まどろみ3秒前

「じゃあ俺と、また1年分、生きよ?」


ていうか、と朝くんは息を吐きながら続ける。


「たったの1年なのに。そんなに気負わないでいいって。1年とか一瞬だし、別に俺も青春とか興味ないまま終わったし」


えーそういうもん?なんて笑ってしまった。

いつだってほしい言葉をくれる朝くんが、そう言ってくれたから、私は頷くことができた。


「雨、降り止まない」


ポツリと、私は呟いた。

止んだと思った雨は、また、降り始めたみたいだった。私にはいつだって、降り止まない雨が降っている。でも、止まない雨でいい。


「止んでほしい?」

「…えっ」

「俺は、止まないでって願ってたけど」


何言ってるの、と笑おうとしたが、彼の表情を見て、やめてしまった。


「…雨は、光を求めて進んでいられる。
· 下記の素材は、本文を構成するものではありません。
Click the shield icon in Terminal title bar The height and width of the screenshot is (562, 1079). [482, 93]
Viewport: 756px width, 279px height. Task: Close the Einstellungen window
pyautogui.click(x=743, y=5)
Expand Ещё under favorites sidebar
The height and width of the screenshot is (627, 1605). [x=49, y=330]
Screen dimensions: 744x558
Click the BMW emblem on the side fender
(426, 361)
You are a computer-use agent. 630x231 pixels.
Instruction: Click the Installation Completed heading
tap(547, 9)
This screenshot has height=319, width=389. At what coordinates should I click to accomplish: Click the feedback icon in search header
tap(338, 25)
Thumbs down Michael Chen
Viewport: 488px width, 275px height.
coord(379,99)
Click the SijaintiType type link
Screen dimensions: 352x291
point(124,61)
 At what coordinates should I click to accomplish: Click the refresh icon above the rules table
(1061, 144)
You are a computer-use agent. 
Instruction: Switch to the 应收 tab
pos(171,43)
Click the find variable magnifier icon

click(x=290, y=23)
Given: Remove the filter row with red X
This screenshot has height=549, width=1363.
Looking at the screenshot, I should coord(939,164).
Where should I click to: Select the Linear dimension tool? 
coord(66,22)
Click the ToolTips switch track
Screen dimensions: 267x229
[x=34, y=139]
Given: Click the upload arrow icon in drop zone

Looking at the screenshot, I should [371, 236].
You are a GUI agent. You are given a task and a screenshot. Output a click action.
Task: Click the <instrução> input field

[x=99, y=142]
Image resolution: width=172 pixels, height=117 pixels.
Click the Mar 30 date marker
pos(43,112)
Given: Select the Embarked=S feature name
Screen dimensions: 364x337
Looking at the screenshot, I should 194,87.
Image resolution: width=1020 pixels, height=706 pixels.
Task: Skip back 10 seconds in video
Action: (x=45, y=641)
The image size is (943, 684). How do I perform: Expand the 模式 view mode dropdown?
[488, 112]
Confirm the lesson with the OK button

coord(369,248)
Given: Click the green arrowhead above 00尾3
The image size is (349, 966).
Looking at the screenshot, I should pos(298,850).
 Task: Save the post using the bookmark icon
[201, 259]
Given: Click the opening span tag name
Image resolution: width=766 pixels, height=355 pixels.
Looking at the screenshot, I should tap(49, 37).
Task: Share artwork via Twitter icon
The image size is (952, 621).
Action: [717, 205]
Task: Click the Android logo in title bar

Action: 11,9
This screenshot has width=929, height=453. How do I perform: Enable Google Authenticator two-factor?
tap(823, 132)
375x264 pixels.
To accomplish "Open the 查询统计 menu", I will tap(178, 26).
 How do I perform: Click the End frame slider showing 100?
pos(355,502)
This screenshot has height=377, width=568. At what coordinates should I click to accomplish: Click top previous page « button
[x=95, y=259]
だから、私は、雨が好き、ほんと、大好き」


そう、私は雨が好きなんだ。

朝くんに言った理由もあるけど、それよりも、もっともっと、大切な理由は、ある。

その理由は、朝くんと聞く雨の音と、雨の匂いが、堪らなく好きだからなんだよ。


今も、雨粒ひとつひとつが降り落ちる瞬間が、堪らなく、尊くて、心地よくて。


降り止まない雨で、よかった。

そして、同時に思う。


「朝くんで、よかった」


伝えたいことを伝えるために、数ある言葉からこれを選んだ理由はない。

ただ、思い付いたから。

笑ってみると、朝くんはまたじっと私を見つめる。思わず、私は目をそらして聞いた。


「えっと、なんで、そんなに見てくる?なんかその、怖いんですけど」


髪はボサボサ、目の下にくまは絶対あるだろうし、自分の顔はめちゃくちゃ不細工だと思う。あまり見ないでほしい、が本音だ。


「…翠が、瞼開いて起きてくれてることがなんか信じれなくて……、ううん、そうだけど、違うな、嘘ついたわ」


ふっと笑ってから、優しい目付きを私に向ける。

気付けば翠、と呼ばれているのが少し照れ臭い。寝る前にそう言われたっけ?肝心なそれだけは、記憶がない。